Saved entries
=-=-=

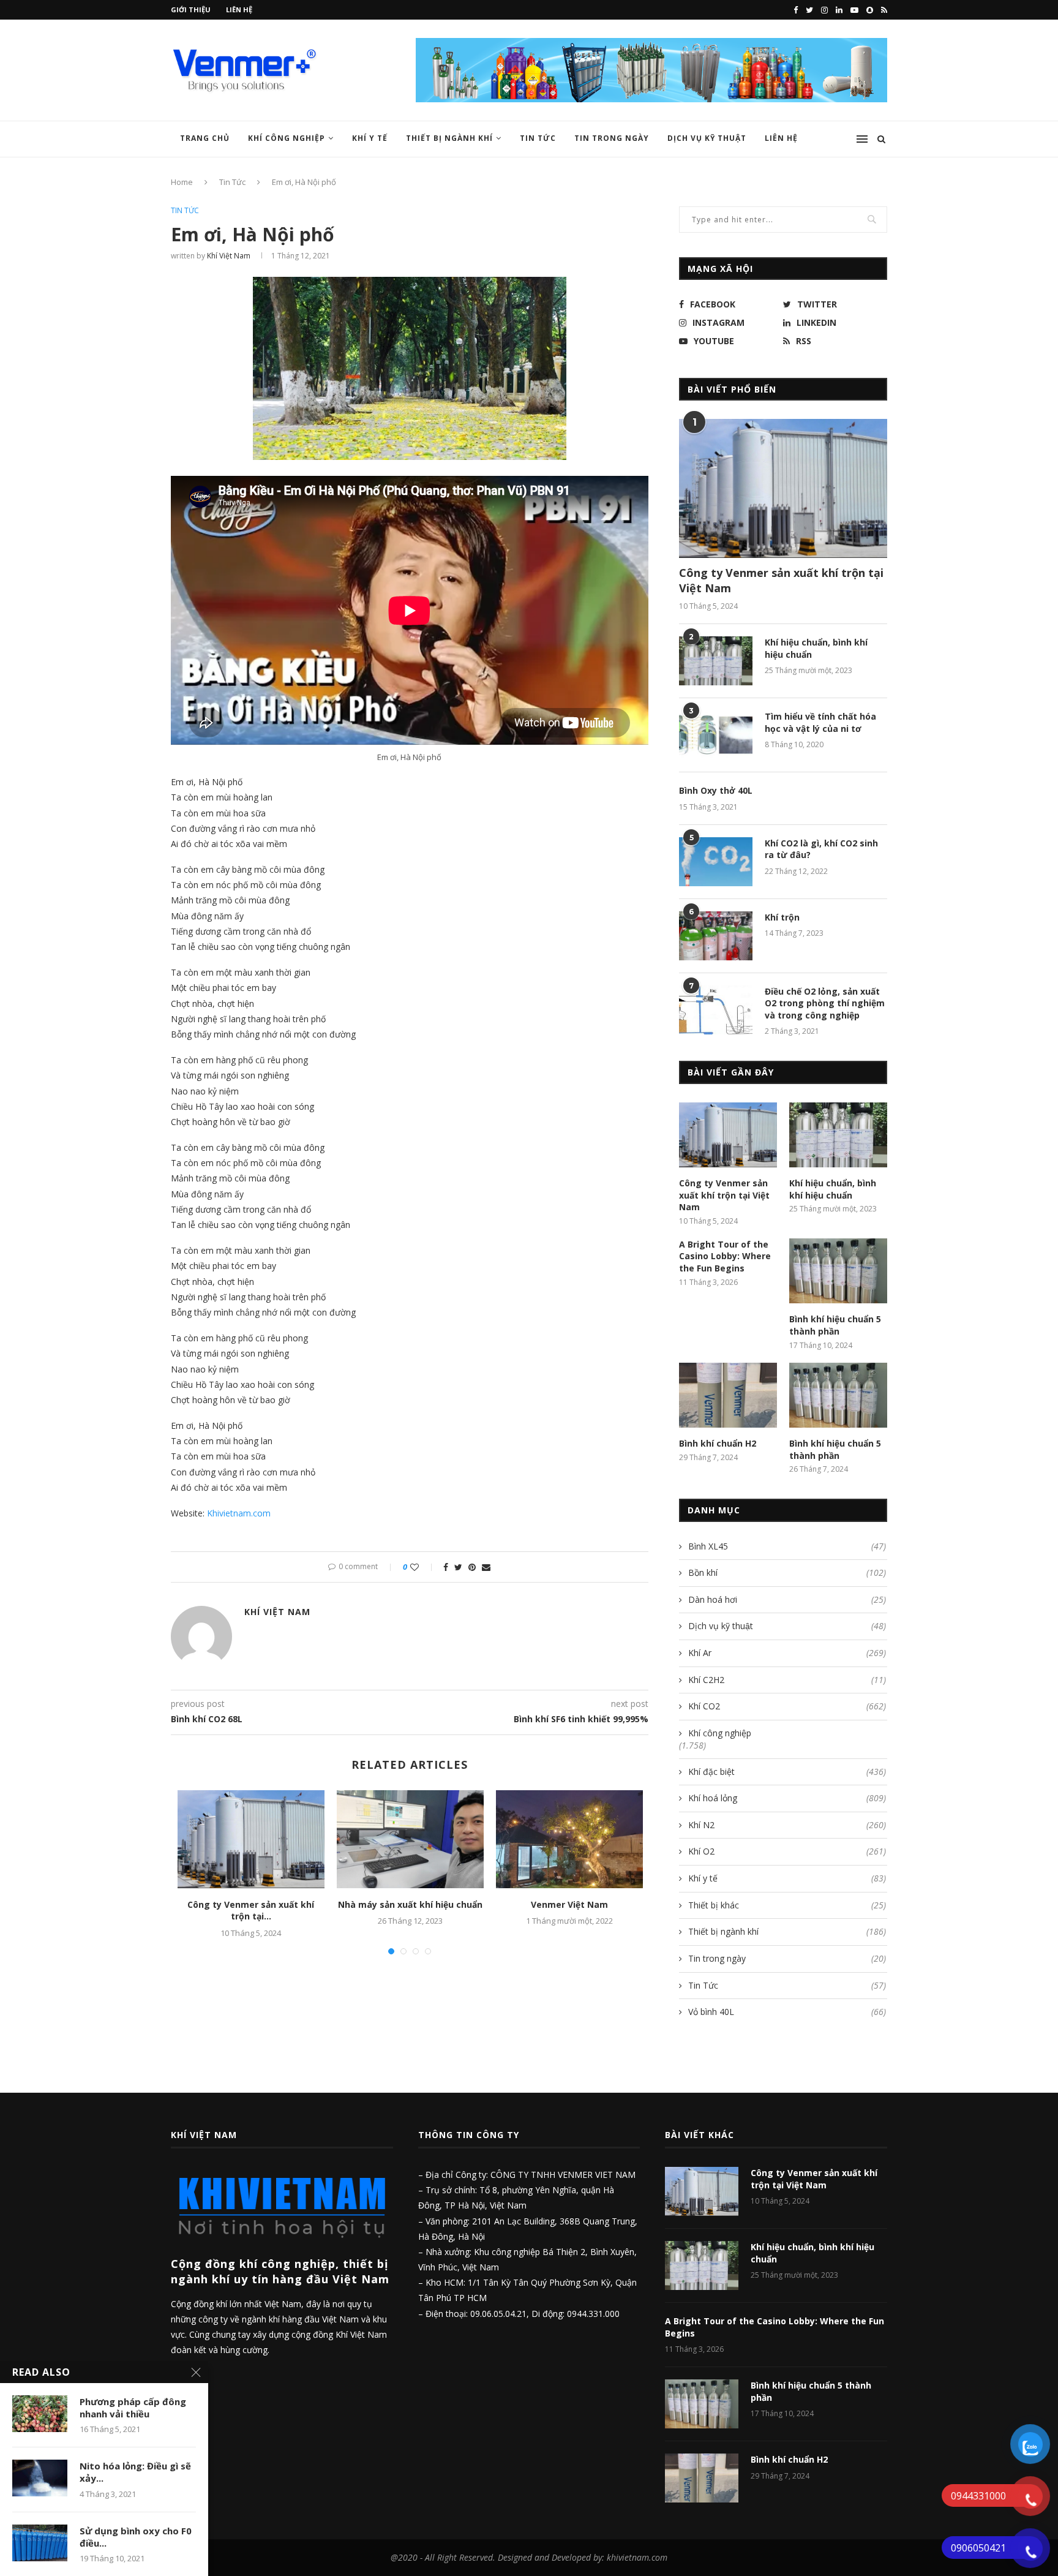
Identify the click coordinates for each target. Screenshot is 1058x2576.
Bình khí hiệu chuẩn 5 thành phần (835, 1325)
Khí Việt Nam (228, 255)
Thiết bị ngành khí (449, 138)
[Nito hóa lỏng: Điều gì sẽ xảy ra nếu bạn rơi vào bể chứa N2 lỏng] (39, 2478)
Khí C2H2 (787, 1679)
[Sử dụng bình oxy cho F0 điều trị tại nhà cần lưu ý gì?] (39, 2543)
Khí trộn (782, 917)
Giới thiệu (191, 9)
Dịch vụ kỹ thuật (787, 1626)
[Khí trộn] (715, 935)
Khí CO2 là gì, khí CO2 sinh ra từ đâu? (821, 849)
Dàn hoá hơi (787, 1599)
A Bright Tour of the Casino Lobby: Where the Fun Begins (725, 1256)
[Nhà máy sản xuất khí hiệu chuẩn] (410, 1839)
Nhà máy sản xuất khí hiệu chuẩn (410, 1904)
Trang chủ (205, 138)
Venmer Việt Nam (569, 1904)
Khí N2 (787, 1825)
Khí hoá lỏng (787, 1798)
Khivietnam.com (239, 1513)
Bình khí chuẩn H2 (717, 1443)
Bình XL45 (787, 1546)
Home (182, 181)
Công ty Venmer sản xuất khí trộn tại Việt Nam (781, 580)
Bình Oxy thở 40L (715, 790)
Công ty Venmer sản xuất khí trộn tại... (250, 1911)
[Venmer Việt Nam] (569, 1839)
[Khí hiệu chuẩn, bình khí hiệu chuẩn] (715, 660)
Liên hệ (239, 9)
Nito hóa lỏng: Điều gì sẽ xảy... (135, 2472)
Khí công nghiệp (286, 138)
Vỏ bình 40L (787, 2011)
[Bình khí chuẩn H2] (728, 1395)
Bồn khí (787, 1572)
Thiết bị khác (787, 1905)
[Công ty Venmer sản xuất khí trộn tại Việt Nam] (251, 1839)
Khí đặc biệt (787, 1771)
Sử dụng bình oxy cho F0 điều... (136, 2537)
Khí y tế (370, 138)
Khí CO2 (787, 1706)
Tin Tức (538, 138)
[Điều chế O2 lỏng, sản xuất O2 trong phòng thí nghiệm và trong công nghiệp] (715, 1009)
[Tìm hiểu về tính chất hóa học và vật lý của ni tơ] (715, 734)
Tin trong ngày (611, 138)
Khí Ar (787, 1653)
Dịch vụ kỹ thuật (706, 138)
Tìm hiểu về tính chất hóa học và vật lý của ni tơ (820, 722)
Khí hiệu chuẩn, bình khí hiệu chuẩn (816, 648)
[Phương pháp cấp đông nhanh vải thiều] (39, 2413)
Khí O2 (787, 1851)
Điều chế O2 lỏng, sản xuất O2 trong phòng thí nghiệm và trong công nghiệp (825, 1003)
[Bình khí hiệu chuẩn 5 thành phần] (838, 1271)
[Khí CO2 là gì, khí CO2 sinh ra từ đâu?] (715, 861)
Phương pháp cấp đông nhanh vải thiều (133, 2407)
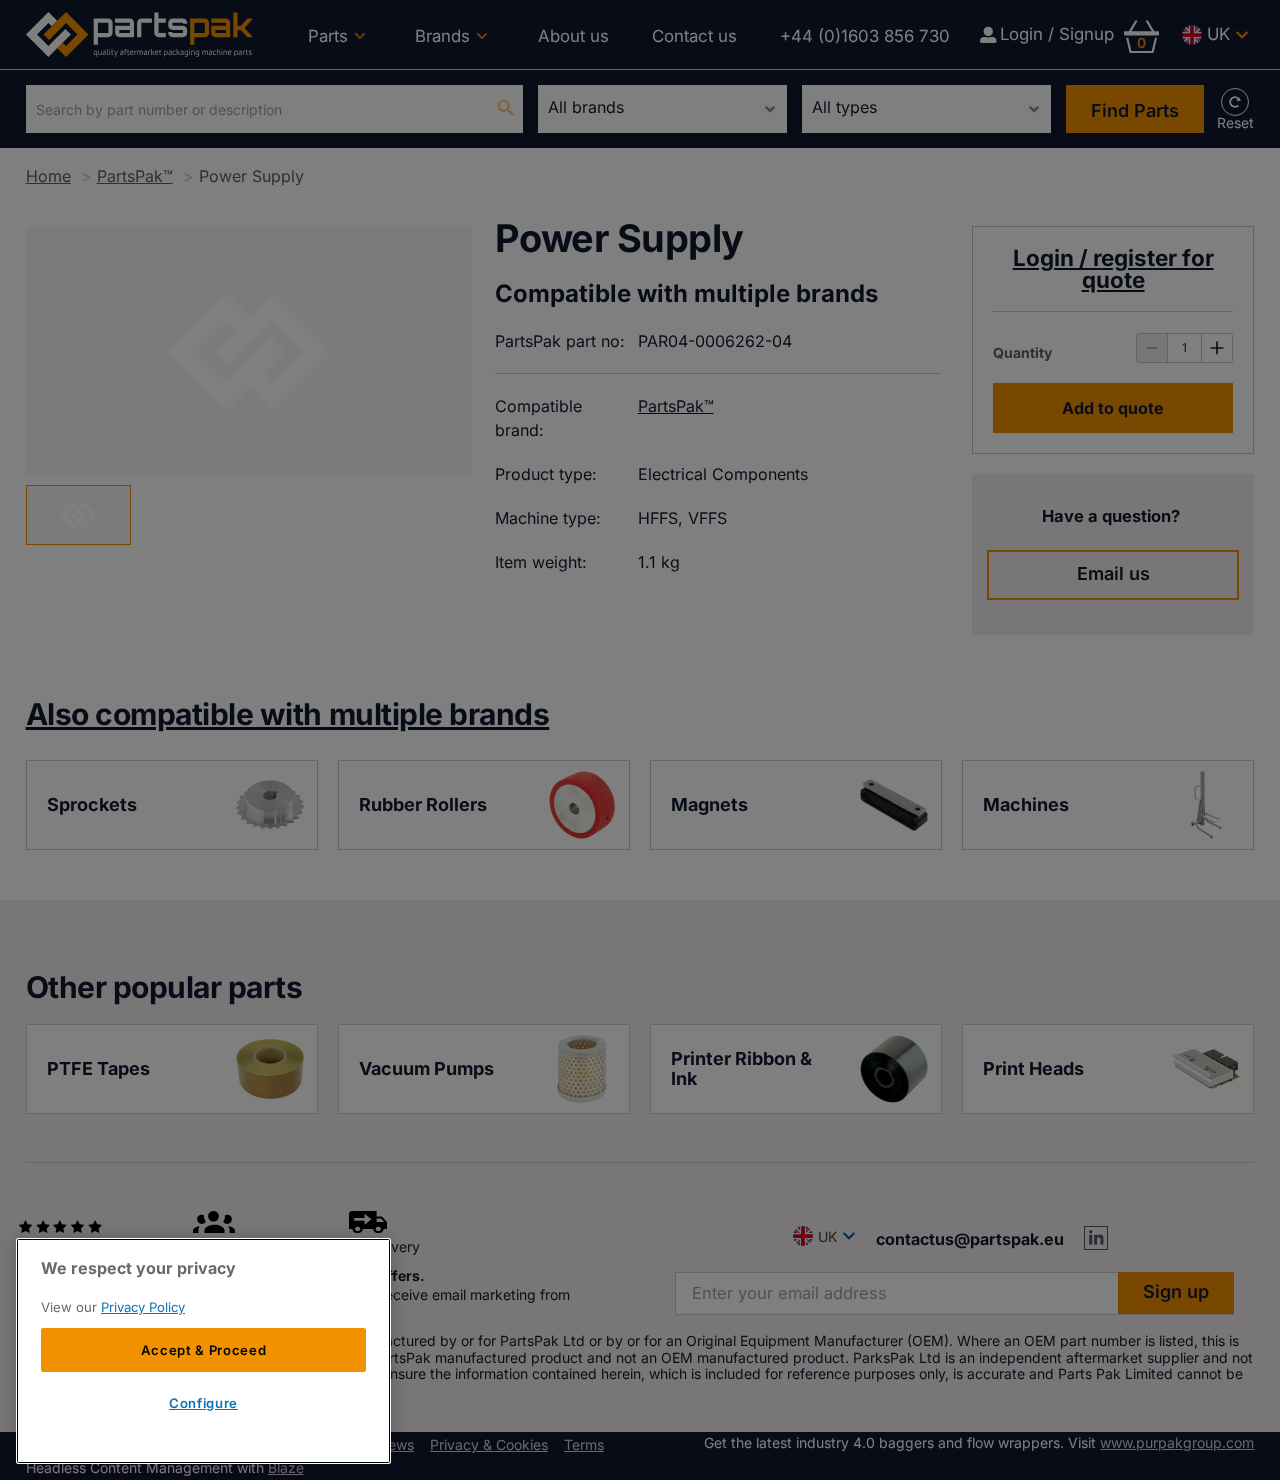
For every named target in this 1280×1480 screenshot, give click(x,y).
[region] (203, 1351)
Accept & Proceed (204, 1350)
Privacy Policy (143, 1307)
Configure (203, 1403)
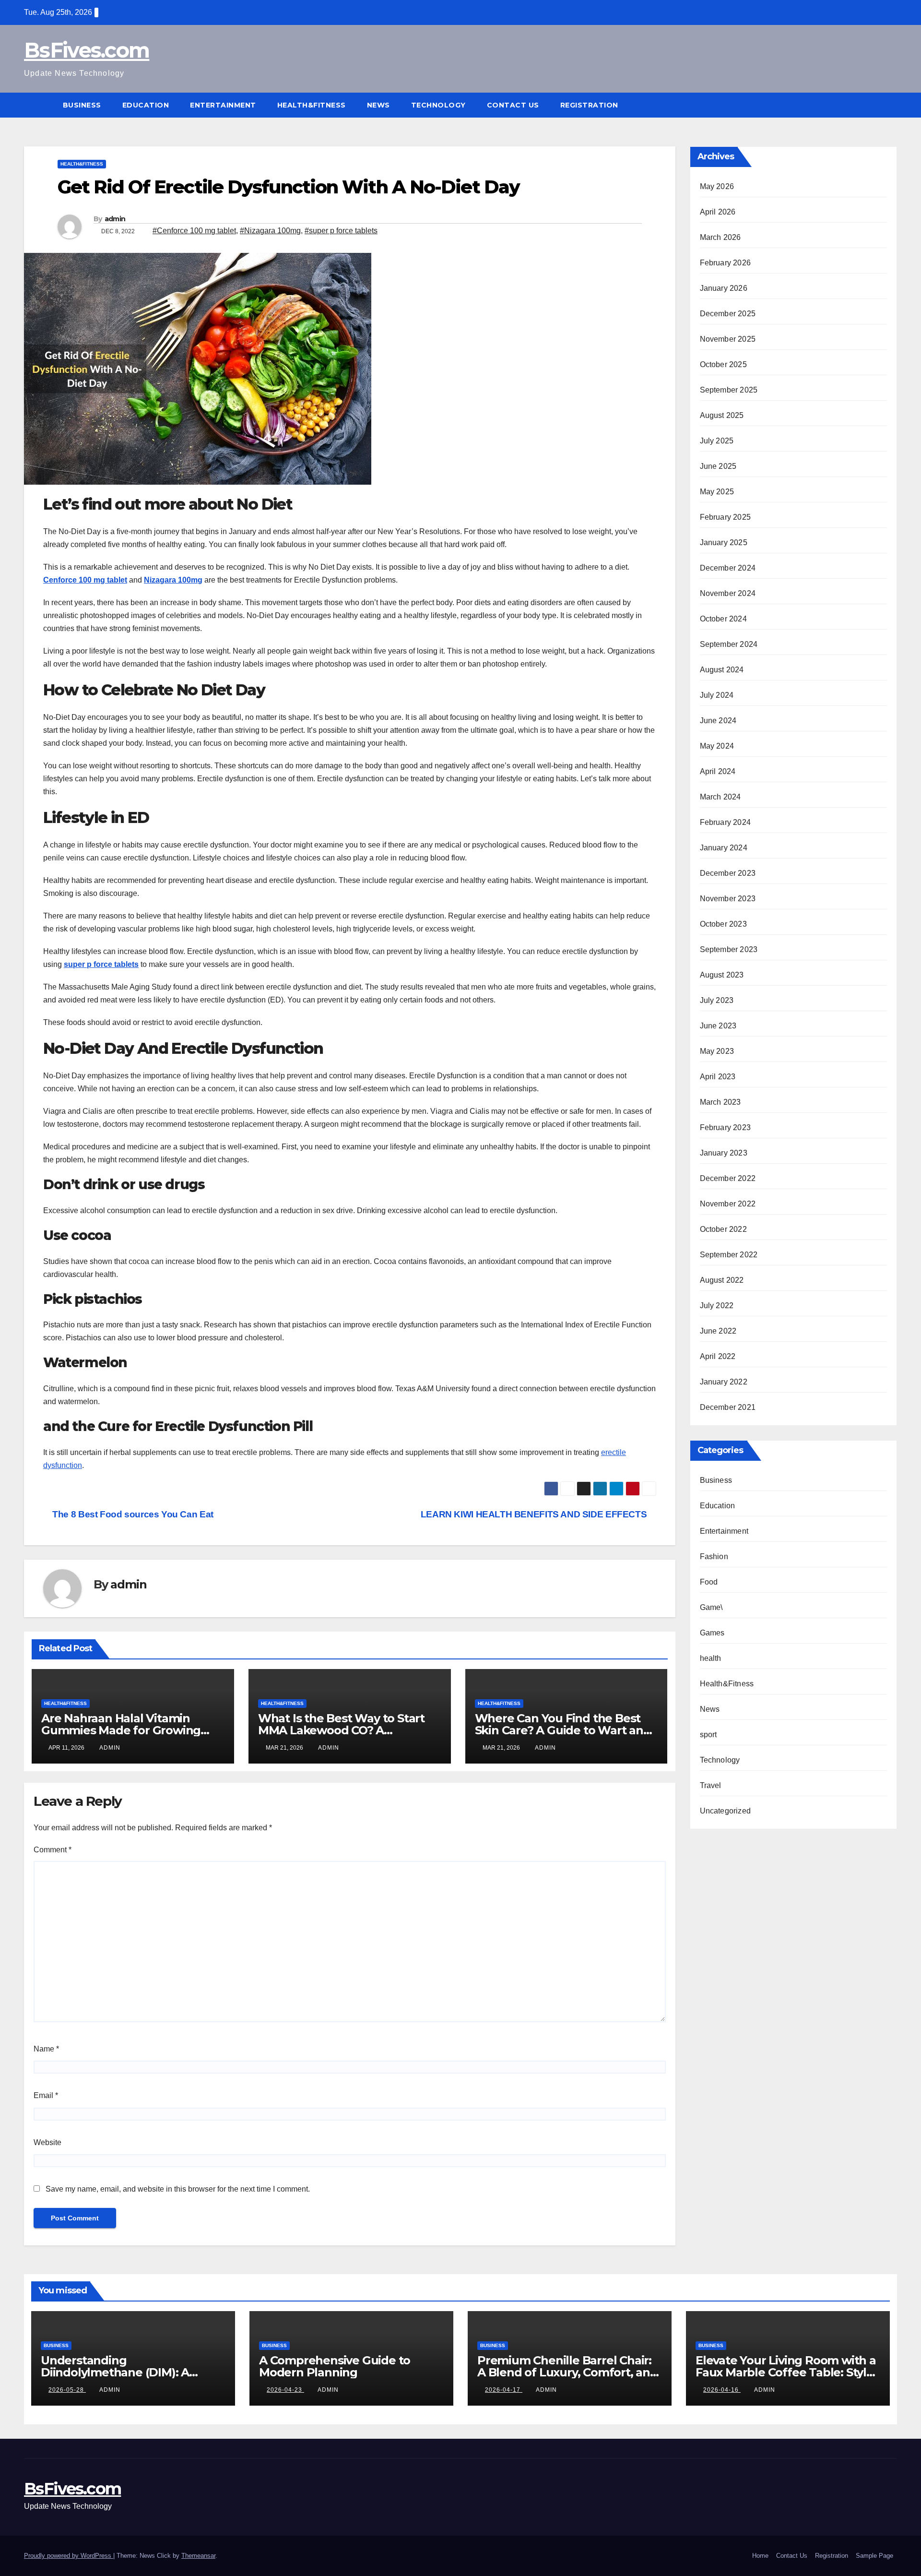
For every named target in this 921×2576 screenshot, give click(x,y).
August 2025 (722, 415)
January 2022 (723, 1382)
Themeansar (198, 2555)
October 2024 (723, 619)
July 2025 (717, 441)
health (710, 1658)
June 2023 (718, 1026)
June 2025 (718, 466)
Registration (589, 105)
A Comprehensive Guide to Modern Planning (334, 2366)
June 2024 (718, 720)
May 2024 (717, 746)
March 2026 (720, 237)
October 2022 (723, 1229)
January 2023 (723, 1153)
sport (708, 1734)
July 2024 (717, 695)
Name (46, 2049)
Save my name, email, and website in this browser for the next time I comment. (178, 2189)
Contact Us (513, 105)
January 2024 (723, 848)
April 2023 (718, 1077)
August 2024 (722, 670)
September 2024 (729, 644)
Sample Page (874, 2555)
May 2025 (717, 492)
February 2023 (725, 1127)
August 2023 (722, 975)
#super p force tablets (341, 231)
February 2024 (725, 822)
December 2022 (728, 1178)
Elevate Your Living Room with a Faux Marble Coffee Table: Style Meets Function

=-=-=

#### [The problem]
Output every entry above verbatim, but leave out the pictures.

#### [Exercise answer]
Identify the click coordinates for each target. Screenshot is 1058x2576.
Bình khí hiệu chuẩn 5 thành phần (835, 1325)
Khí Việt Nam (228, 255)
Thiết bị ngành khí (449, 138)
[Nito hóa lỏng: Điều gì sẽ xảy ra nếu bạn rơi vào bể chứa N2 lỏng] (39, 2478)
Khí C2H2 (787, 1679)
[Sử dụng bình oxy cho F0 điều trị tại nhà cần lưu ý gì?] (39, 2543)
Khí trộn (782, 917)
Giới thiệu (191, 9)
Dịch vụ kỹ thuật (787, 1626)
[Khí trộn] (715, 935)
Khí CO2 là gì, khí CO2 sinh ra từ đâu? (821, 849)
Dàn hoá hơi (787, 1599)
A Bright Tour of the Casino Lobby: Where the Fun Begins (725, 1256)
[Nhà máy sản xuất khí hiệu chuẩn] (410, 1839)
Nhà máy sản xuất khí hiệu chuẩn (410, 1904)
Trang chủ (205, 138)
Venmer Việt Nam (569, 1904)
Khí N2 (787, 1825)
Khí hoá lỏng (787, 1798)
Khivietnam.com (239, 1513)
Bình khí chuẩn H2 (717, 1443)
Bình XL45 (787, 1546)
Home (182, 181)
Công ty Venmer sản xuất khí trộn tại Việt Nam (781, 580)
Bình Oxy thở 40L (715, 790)
Công ty Venmer sản xuất khí trộn tại... (250, 1911)
[Venmer Việt Nam] (569, 1839)
[Khí hiệu chuẩn, bình khí hiệu chuẩn] (715, 660)
Liên hệ (239, 9)
Nito hóa lỏng: Điều gì sẽ xảy... (135, 2472)
Khí công nghiệp (286, 138)
Vỏ bình 40L (787, 2011)
[Bình khí chuẩn H2] (728, 1395)
Bồn khí (787, 1572)
Thiết bị khác (787, 1905)
[Công ty Venmer sản xuất khí trộn tại Việt Nam] (251, 1839)
Khí đặc biệt (787, 1771)
Sử dụng bình oxy cho F0 điều... (136, 2537)
Khí y tế (370, 138)
Khí CO2 (787, 1706)
Tin Tức (538, 138)
[Điều chế O2 lỏng, sản xuất O2 trong phòng thí nghiệm và trong công nghiệp] (715, 1009)
[Tìm hiểu về tính chất hóa học và vật lý của ni tơ] (715, 734)
Tin trong ngày (611, 138)
Khí Ar (787, 1653)
Dịch vụ kỹ thuật (706, 138)
Tìm hiểu về tính chất hóa học và vật lý của ni tơ (820, 722)
Khí hiệu chuẩn, bình khí hiệu chuẩn (816, 648)
[Phương pháp cấp đông nhanh vải thiều] (39, 2413)
Khí O2 (787, 1851)
Điều chế O2 lỏng, sản xuất O2 trong phòng thí nghiệm và trong công nghiệp (825, 1003)
[Bình khí hiệu chuẩn 5 thành phần] (838, 1271)
[Khí CO2 là gì, khí CO2 sinh ra từ đâu?] (715, 861)
Phương pháp cấp đông nhanh vải thiều (133, 2407)
For every named target in this 1280×1480 screenshot, give click(x,y).
[region] (203, 1351)
Accept & Proceed (204, 1350)
Privacy Policy (143, 1307)
Configure (203, 1403)
For every named target in this 921×2576 screenshot, give click(x,y).
August 2025 (722, 415)
January 2022 (723, 1382)
Themeansar (198, 2555)
October 2024 (723, 619)
July 2025 (717, 441)
health (710, 1658)
June 2023 (718, 1026)
June 2025 (718, 466)
Registration (589, 105)
A Comprehensive Guide to Modern Planning (334, 2366)
June 2024 (718, 720)
May 2024 (717, 746)
March 2026 (720, 237)
October 2022 (723, 1229)
January 2023 (723, 1153)
sport (708, 1734)
July 2024 (717, 695)
Name (46, 2049)
Save my name, email, and website in this browser for the next time I comment. (178, 2189)
Contact Us (513, 105)
January 2024 (723, 848)
April 2023 (718, 1077)
August 2024 (722, 670)
September 2024 (729, 644)
Sample Page (874, 2555)
May 2025 (717, 492)
February 2023 (725, 1127)
August 2023 (722, 975)
#super p force tablets (341, 231)
February 2024 (725, 822)
December 2022 (728, 1178)
Elevate Your Living Room with a Faux Marble Coffee Table: Style Meets Function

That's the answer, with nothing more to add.